---- Data section

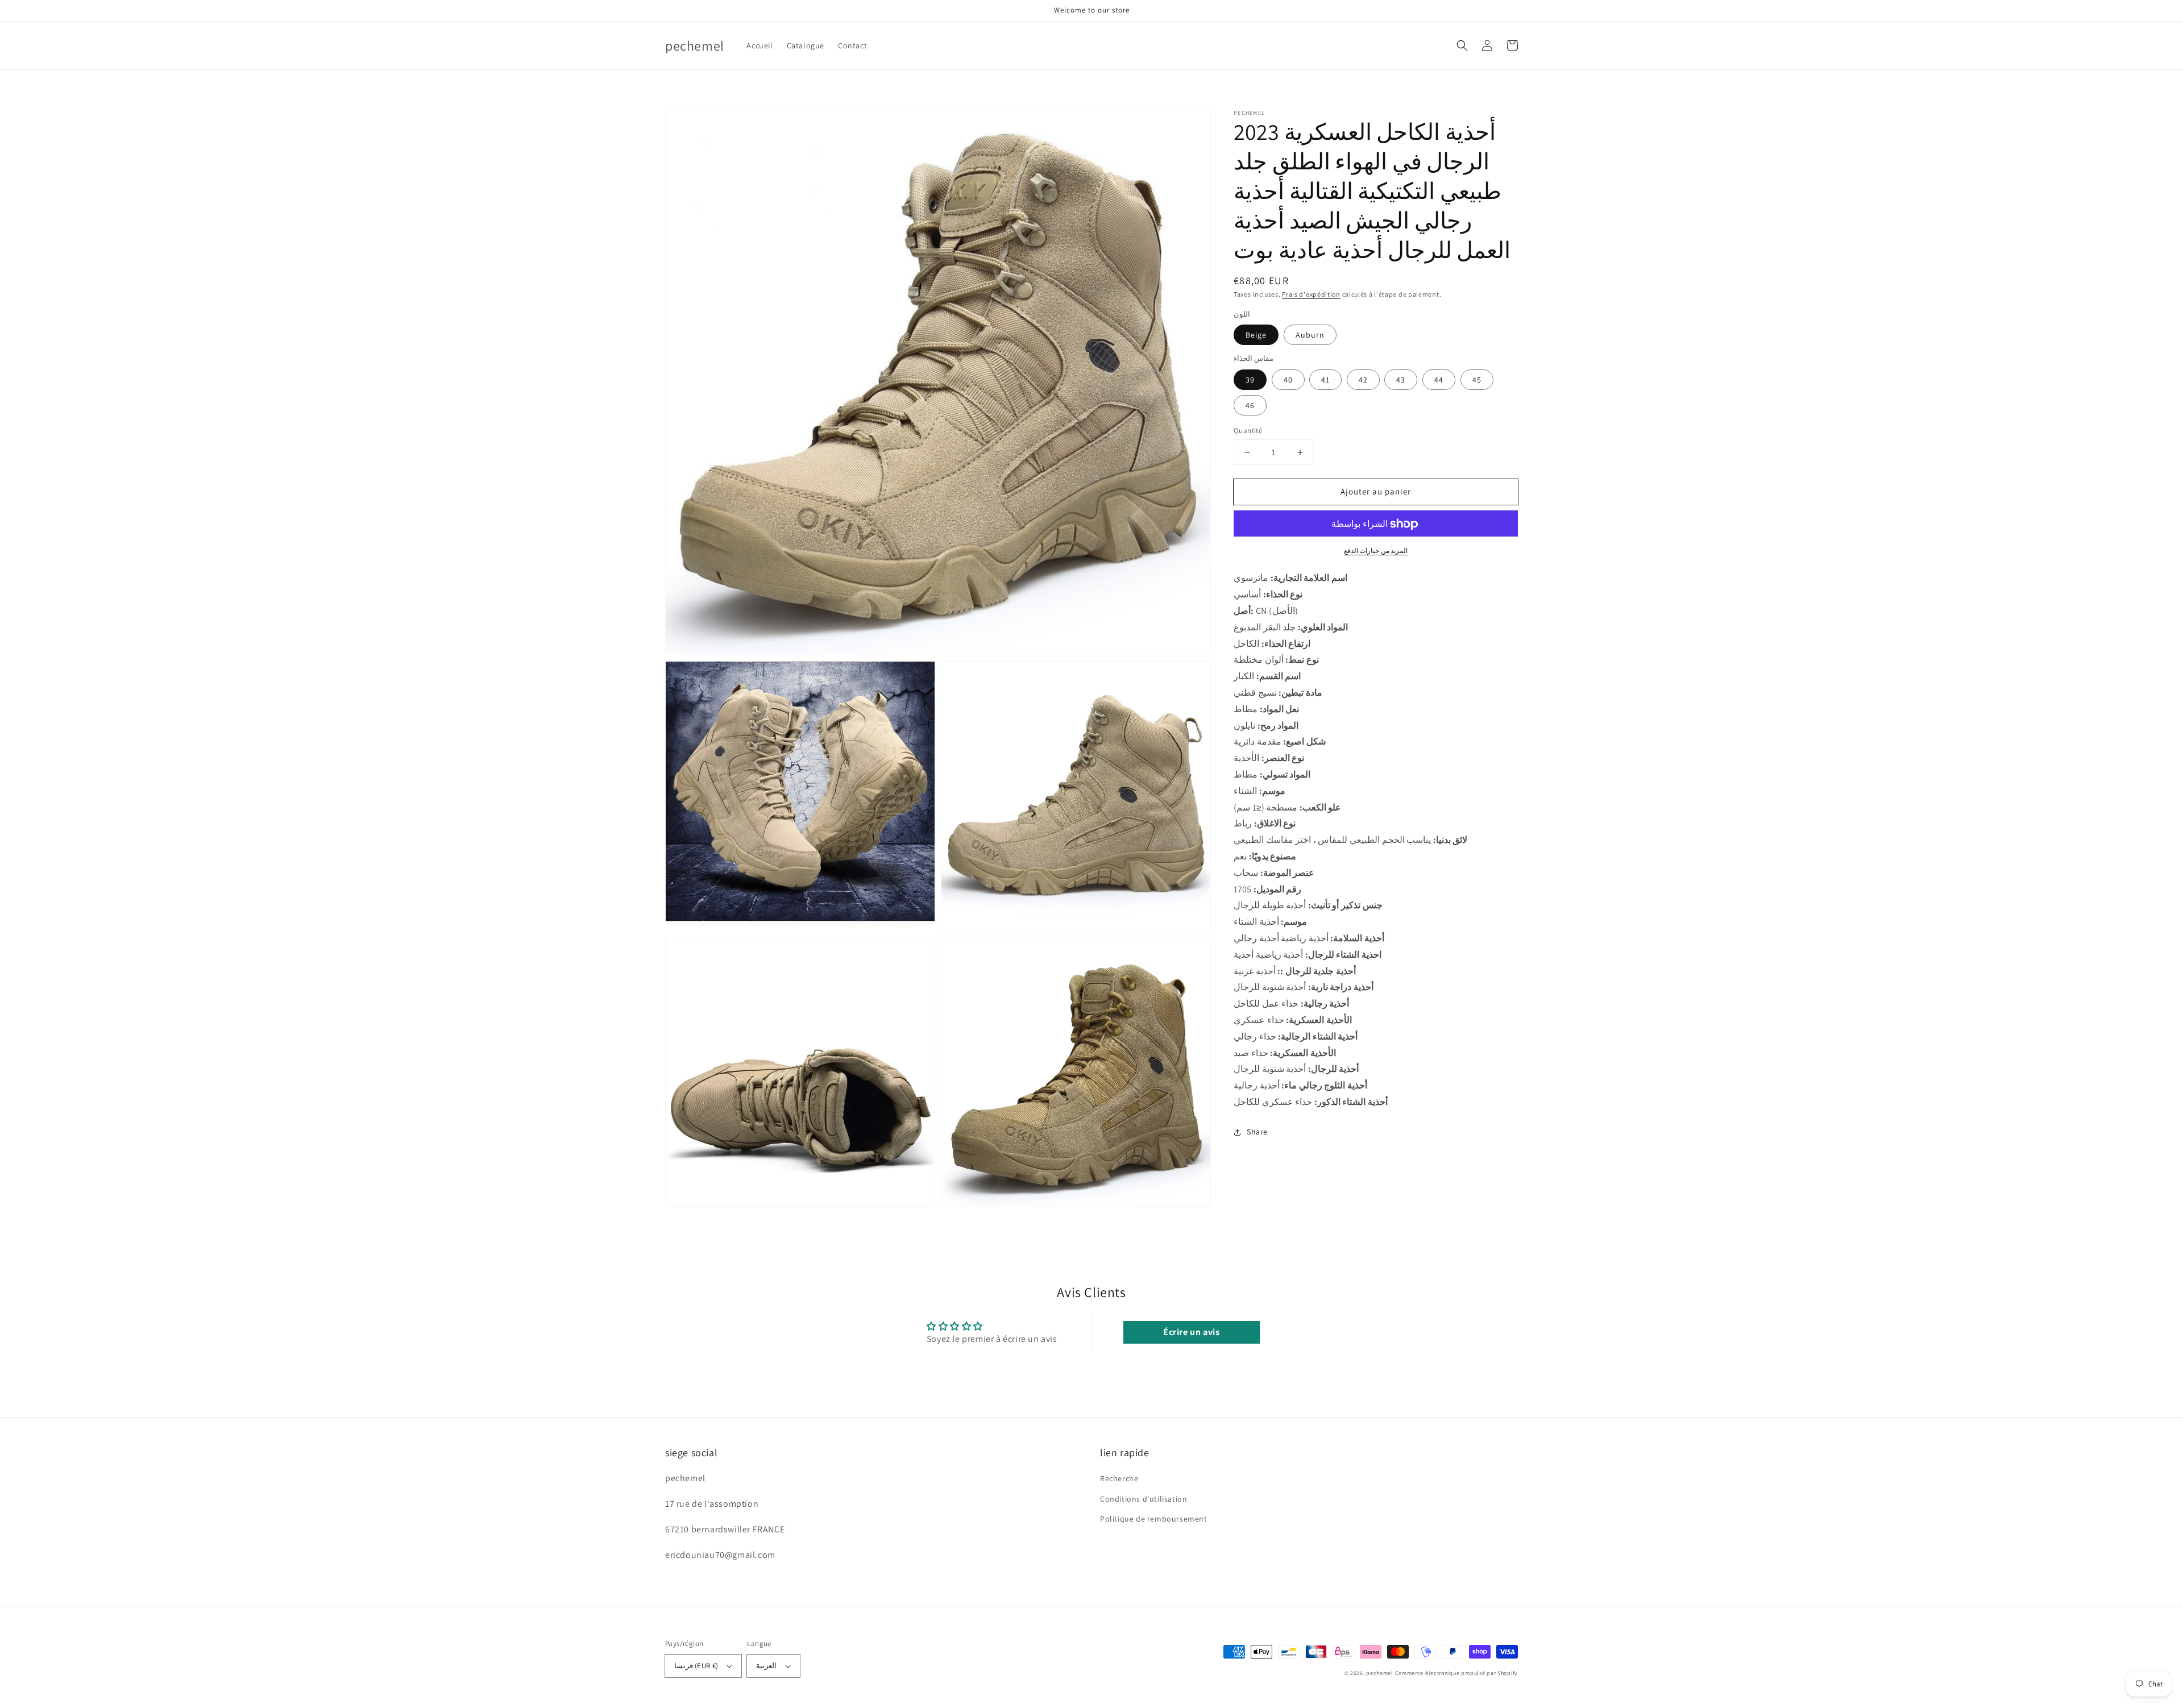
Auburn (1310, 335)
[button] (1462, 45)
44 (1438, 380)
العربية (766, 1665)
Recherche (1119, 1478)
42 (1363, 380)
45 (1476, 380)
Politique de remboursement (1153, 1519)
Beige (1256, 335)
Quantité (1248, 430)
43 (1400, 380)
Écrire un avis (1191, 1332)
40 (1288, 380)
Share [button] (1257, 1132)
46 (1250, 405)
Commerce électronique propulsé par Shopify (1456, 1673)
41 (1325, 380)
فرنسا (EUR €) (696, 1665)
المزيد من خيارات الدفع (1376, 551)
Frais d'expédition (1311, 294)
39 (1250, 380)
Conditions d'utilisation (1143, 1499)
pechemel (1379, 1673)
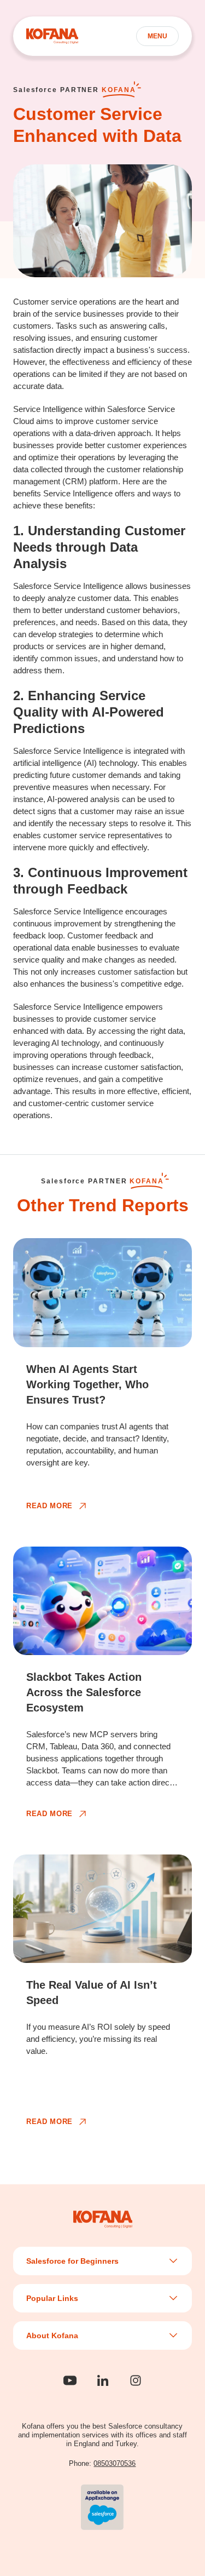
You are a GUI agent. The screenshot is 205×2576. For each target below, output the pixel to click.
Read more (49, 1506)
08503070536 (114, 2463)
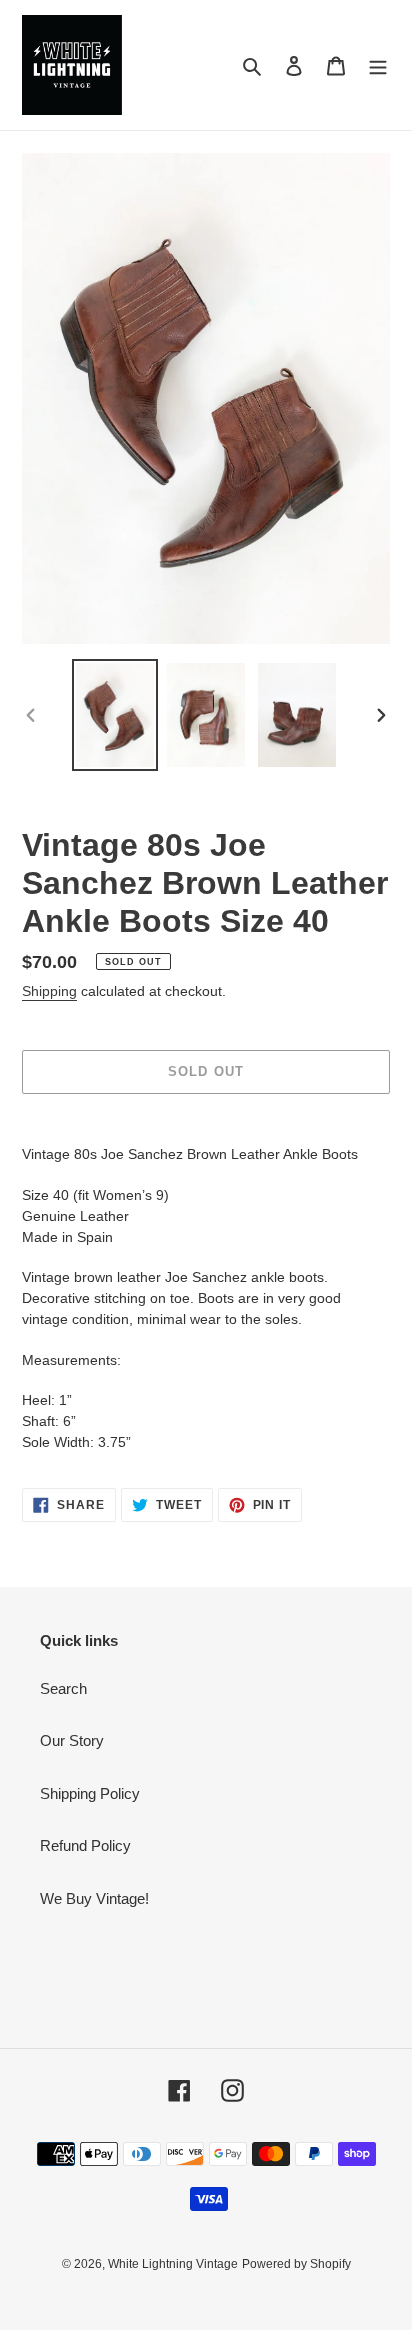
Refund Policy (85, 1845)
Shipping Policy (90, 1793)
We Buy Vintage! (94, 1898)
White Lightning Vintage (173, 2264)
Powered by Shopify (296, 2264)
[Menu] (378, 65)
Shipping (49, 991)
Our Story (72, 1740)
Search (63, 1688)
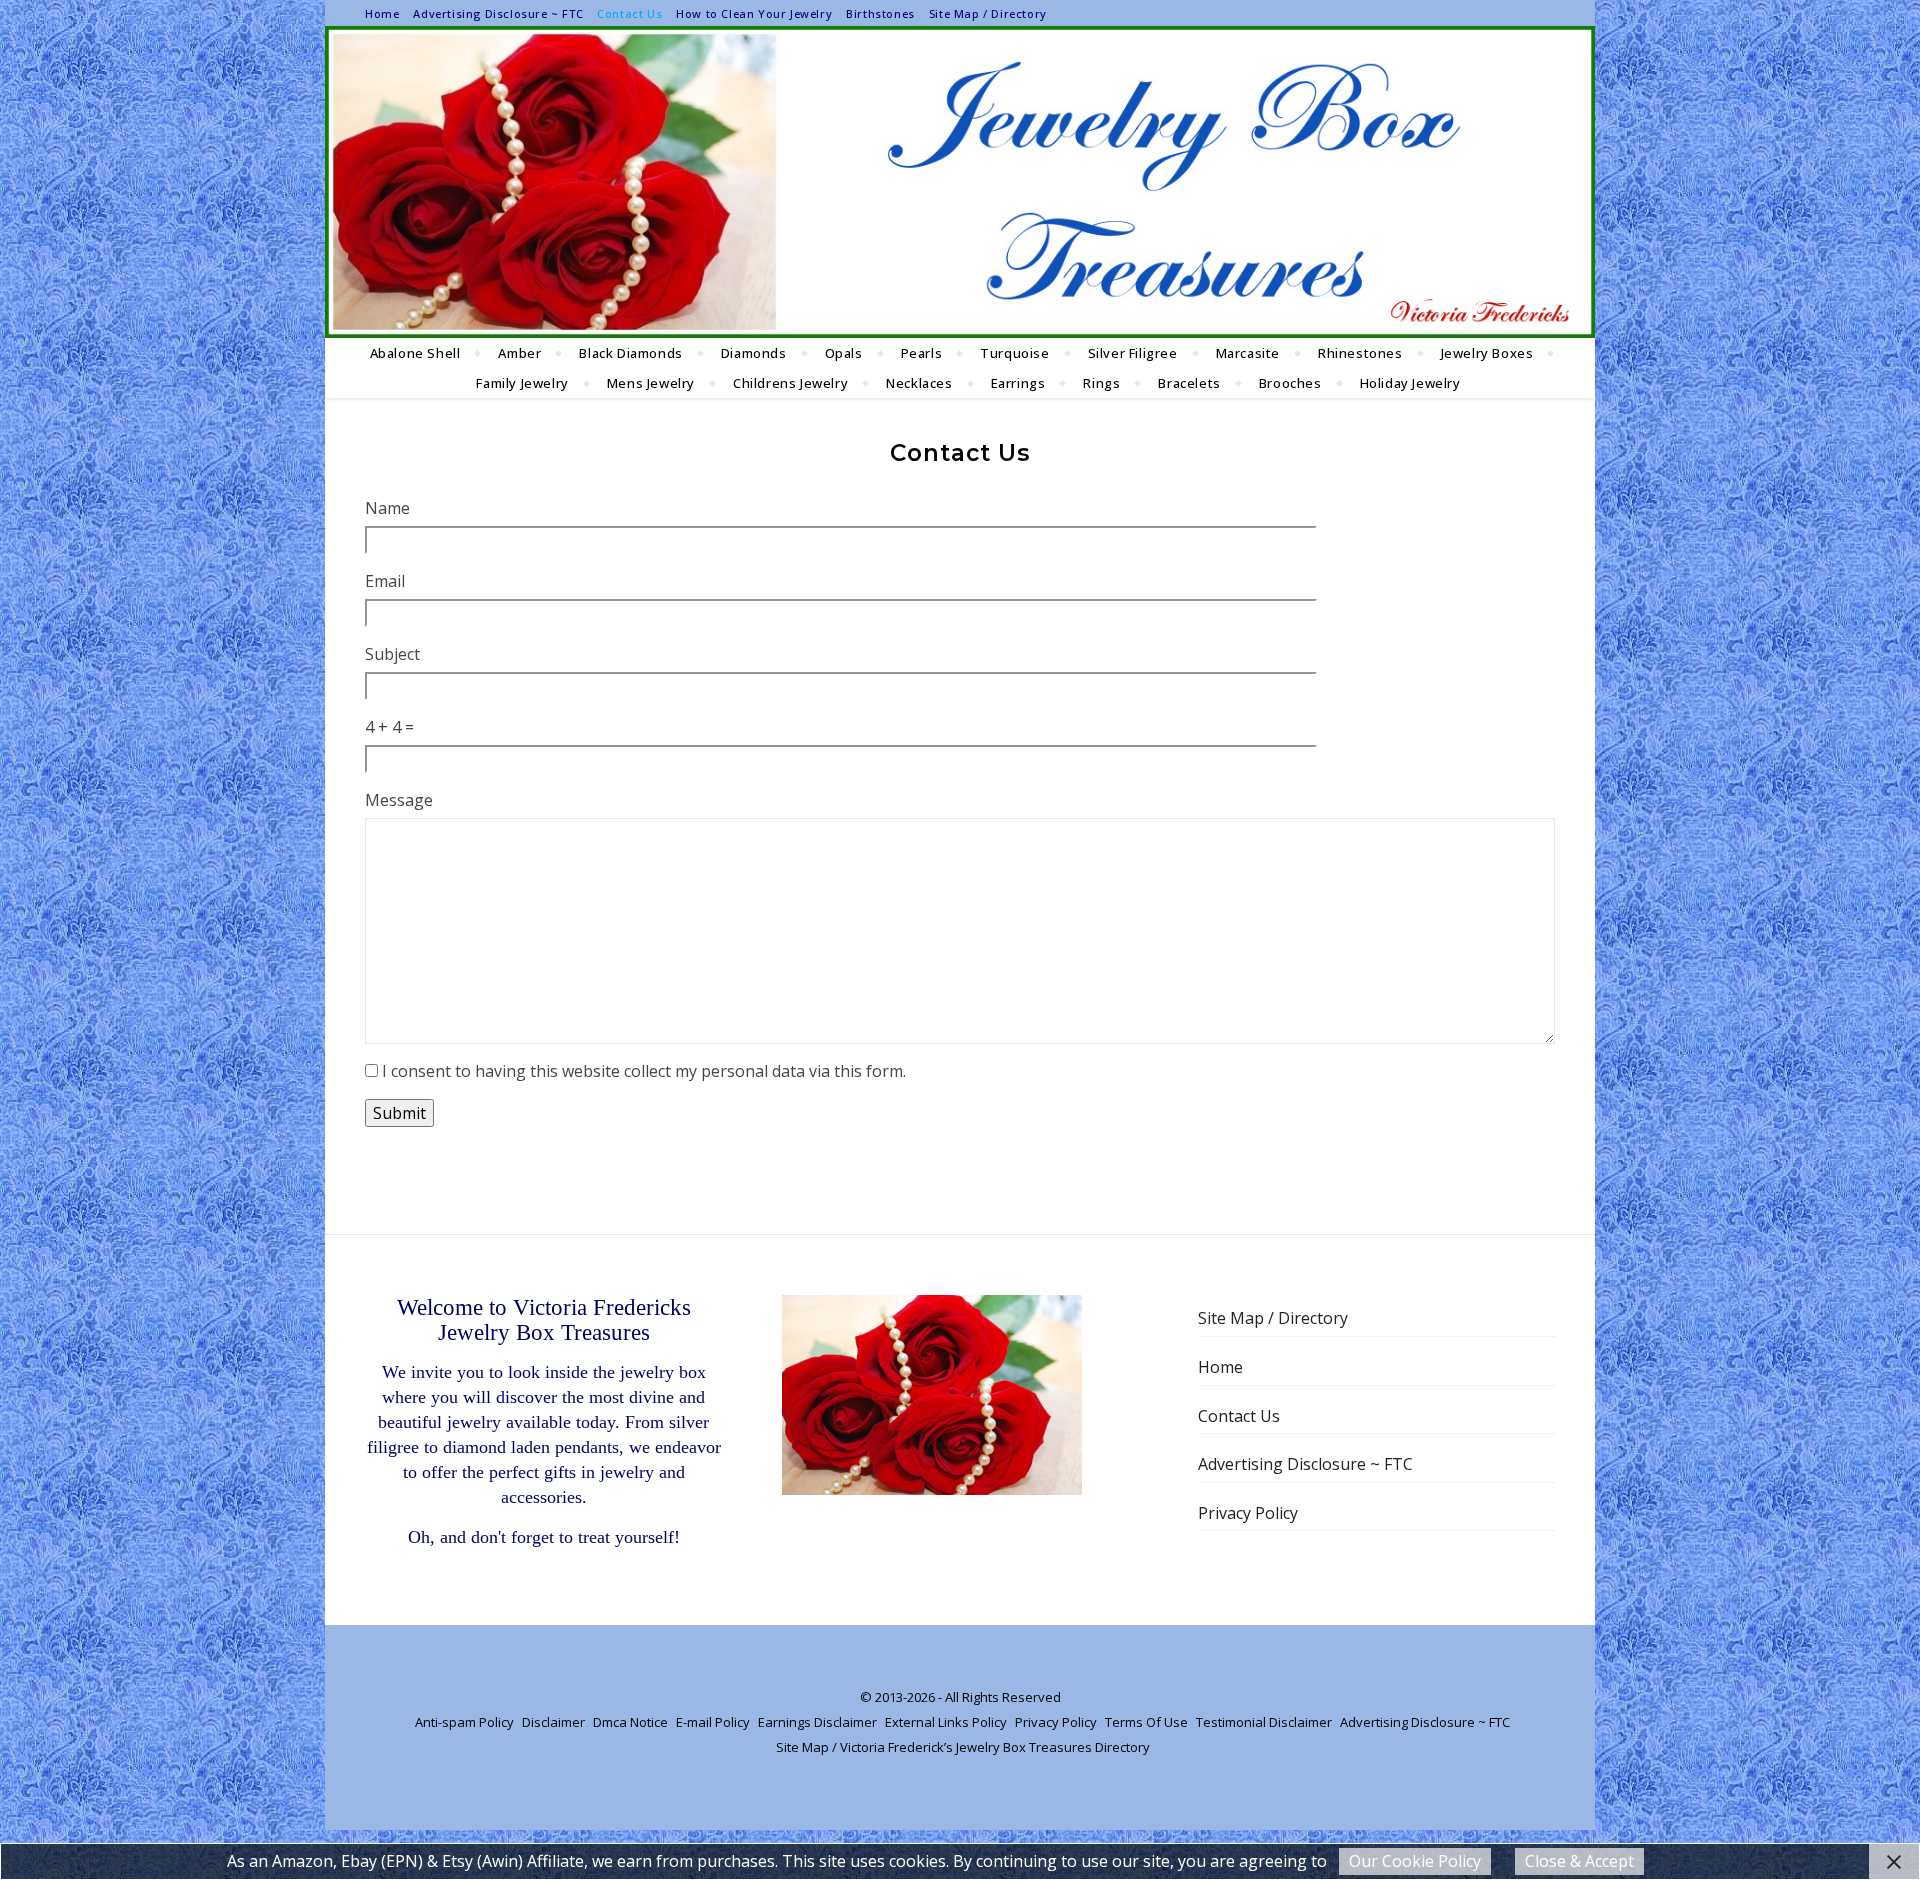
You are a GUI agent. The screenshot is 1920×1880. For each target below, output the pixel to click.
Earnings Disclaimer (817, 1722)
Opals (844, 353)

--------

◆ Work order:
Set down the records again verbatim, with no pictures.

◆ Solution:
Auburn (1310, 335)
[button] (1462, 45)
44 (1438, 380)
العربية (766, 1665)
Recherche (1119, 1478)
42 (1363, 380)
45 (1476, 380)
Politique de remboursement (1153, 1519)
Beige (1256, 335)
Quantité (1248, 430)
43 (1400, 380)
Écrire un avis (1191, 1332)
40 (1288, 380)
Share [button] (1257, 1132)
46 (1250, 405)
Commerce électronique propulsé par Shopify (1456, 1673)
41 (1325, 380)
فرنسا (EUR €) (696, 1665)
المزيد من خيارات الدفع (1376, 551)
Frais d'expédition (1311, 294)
39 (1250, 380)
Conditions d'utilisation (1143, 1499)
pechemel (1379, 1673)
You are a GUI agent. The screenshot is 205×2576. For each target below, output the pixel to click.
Read more (49, 1506)
08503070536 (114, 2463)
Refund Policy (85, 1845)
Shipping Policy (90, 1793)
We Buy Vintage! (94, 1898)
White Lightning Vintage (173, 2264)
Powered by Shopify (296, 2264)
[Menu] (378, 65)
Shipping (49, 991)
Our Story (72, 1740)
Search (63, 1688)
You are a GUI agent. The screenshot is 1920×1880. For each target below, output the pixel to click.
Earnings Disclaimer (817, 1722)
Opals (844, 353)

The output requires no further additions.